### EXCERPT PROVIDED ###
Velvet Revolver - Contraband
RCA Records
Punkish Modern Hard Rock
13 songs (56.48)
Release year: 2004
Velvet Revolver, RCA Records
Reviewed by Aleksie
Untitled Document First, I need to announce a fact about myself. I hero-worship Mr. Saul Hudson aka Slash. Without the man I probably wouldn’t be half as happy with myself and my life as I am now. Because when I saw the guy rip those solos on the grand piano and in the middle of the desert in the video for GNRs November Rain, I was hooked. Music became my life. Period. I might have tough times saying bad things about the guys playing.

Second, I will say that this review will not be like over half of the reviews Ive read of this album that have pissed me off. You may know the ones, the ones that concentrate more on drug problems, probations and exploded livers then on the music. I say fuck that, lets take a look at the tunes. If you´re interested about this band, you know these guys and their previous bands from way back or have already found out about them. No need for me to elaborate on them.

Sucker Train Blues opens the album with a simple killer, speedy rock tune. Slash and Dave Kushner rip the riffs with power and Duffs excellently hammering bass style shines bright. Id say Duff is the real black horse of this album with his bass, but then again that’s what I have thought about GNR as well for a long time. His bass has power and a very nice, distorted groove. Matt Sorum provides solid beats that are nothing exceptional, but holds the backbone together like concrete. Scott Weilands dirty and gruffy voice works very well on the opening tracks great chorus while Slash tears some excellent note flurries. And then suddenly this Sucker Train gets derailed for a painful period. The next four songs try to rock as hard as they can but that special something just isn’t there. Its almost like all catchiness is buried under too hard attempts at sounding up-to-date. Weilands sly voice suddenly starts to sound very tired and not that convicted. The marvellous heavy-ballad Fall To Pieces saves the beginning half with some excellent emotion and melodies. With the intro very similar to Guns N Roses´ Yesterdays and Slashs trademark über-soulful solo licks that just wont leave your blissfully soothed braincells, this is definitely my favourite off the album. Even Weilands voice has its power back again. Mind you though that Im not a big fan of his singing, not even on the few cuts that Ive heard from the Stone Temple Pilots´ catalogue.
### DATASET CONTENT ###
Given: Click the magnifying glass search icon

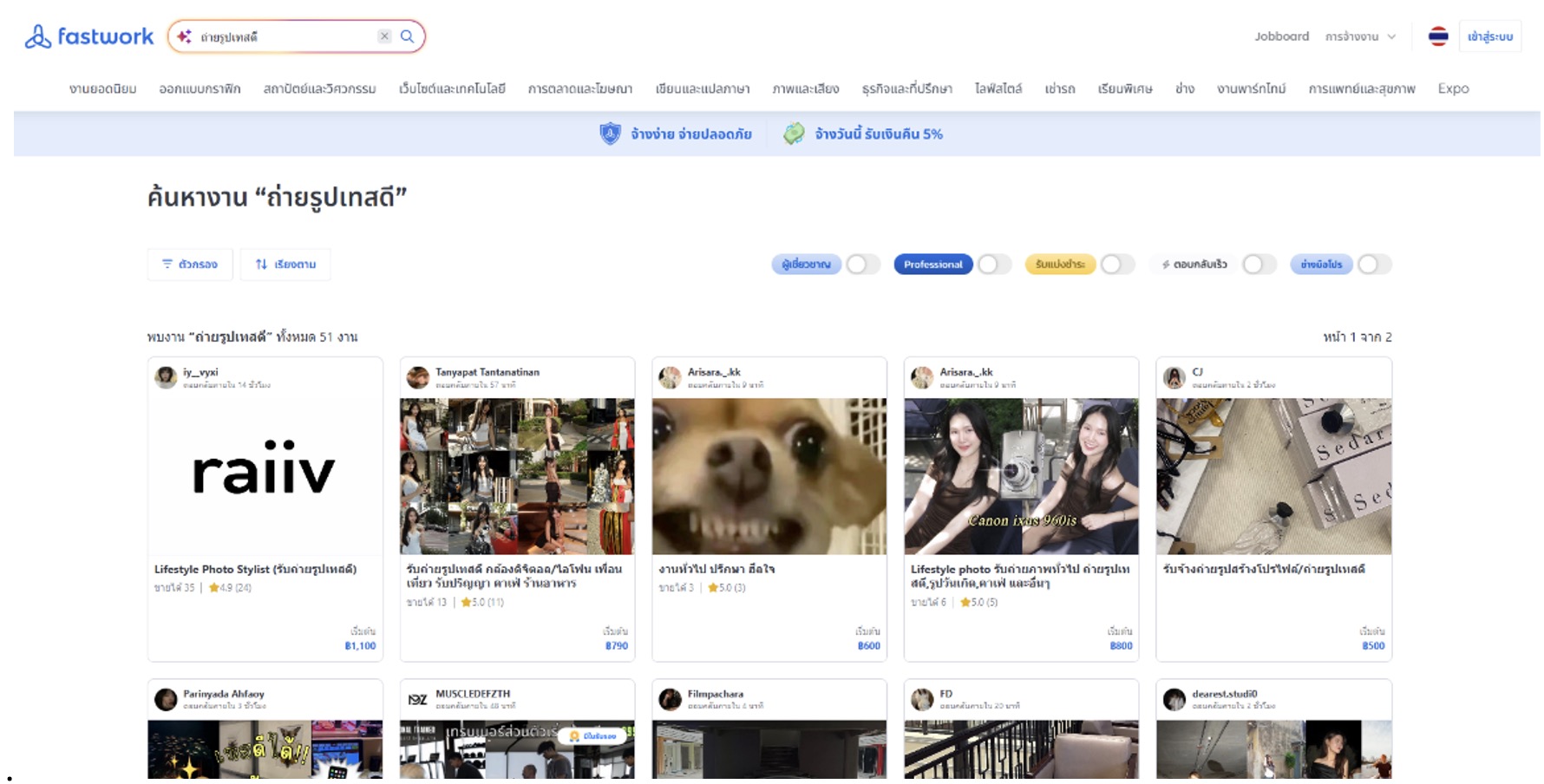Looking at the screenshot, I should coord(407,36).
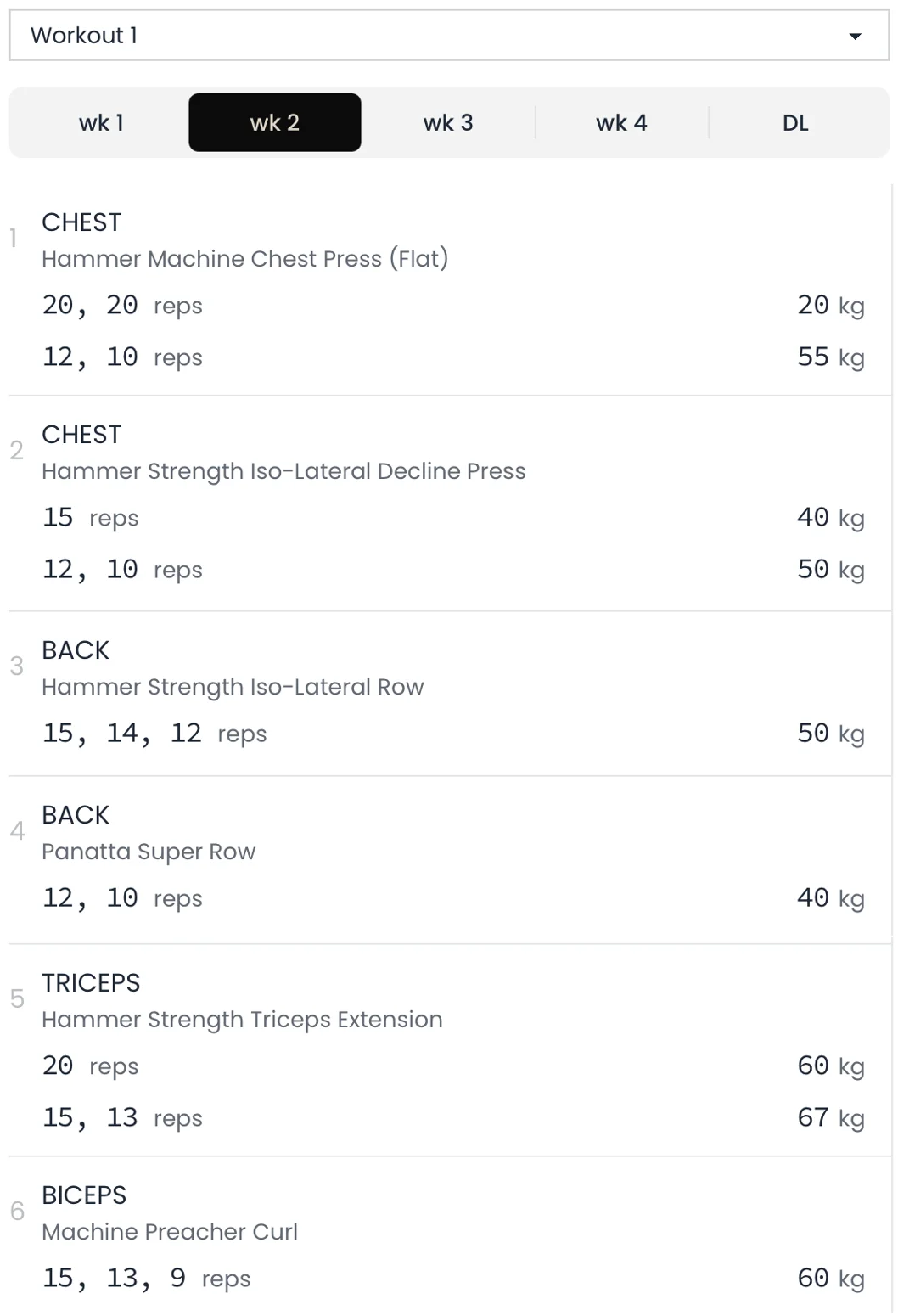Switch to the wk 1 tab

point(101,123)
###
WRITTEN INSTRUCTION:
Reproduce the full Contraband review word for word, from its first line to its last.

ANSWER IN FULL:
Velvet Revolver - Contraband
RCA Records
Punkish Modern Hard Rock
13 songs (56.48)
Release year: 2004
Velvet Revolver, RCA Records
Reviewed by Aleksie
Untitled Document First, I need to announce a fact about myself. I hero-worship Mr. Saul Hudson aka Slash. Without the man I probably wouldn’t be half as happy with myself and my life as I am now. Because when I saw the guy rip those solos on the grand piano and in the middle of the desert in the video for GNRs November Rain, I was hooked. Music became my life. Period. I might have tough times saying bad things about the guys playing.

Second, I will say that this review will not be like over half of the reviews Ive read of this album that have pissed me off. You may know the ones, the ones that concentrate more on drug problems, probations and exploded livers then on the music. I say fuck that, lets take a look at the tunes. If you´re interested about this band, you know these guys and their previous bands from way back or have already found out about them. No need for me to elaborate on them.

Sucker Train Blues opens the album with a simple killer, speedy rock tune. Slash and Dave Kushner rip the riffs with power and Duffs excellently hammering bass style shines bright. Id say Duff is the real black horse of this album with his bass, but then again that’s what I have thought about GNR as well for a long time. His bass has power and a very nice, distorted groove. Matt Sorum provides solid beats that are nothing exceptional, but holds the backbone together like concrete. Scott Weilands dirty and gruffy voice works very well on the opening tracks great chorus while Slash tears some excellent note flurries. And then suddenly this Sucker Train gets derailed for a painful period. The next four songs try to rock as hard as they can but that special something just isn’t there. Its almost like all catchiness is buried under too hard attempts at sounding up-to-date. Weilands sly voice suddenly starts to sound very tired and not that convicted. The marvellous heavy-ballad Fall To Pieces saves the beginning half with some excellent emotion and melodies. With the intro very similar to Guns N Roses´ Yesterdays and Slashs trademark über-soulful solo licks that just wont leave your blissfully soothed braincells, this is definitely my favourite off the album. Even Weilands voice has its power back again. Mind you though that Im not a big fan of his singing, not even on the few cuts that Ive heard from the Stone Temple Pilots´ catalogue.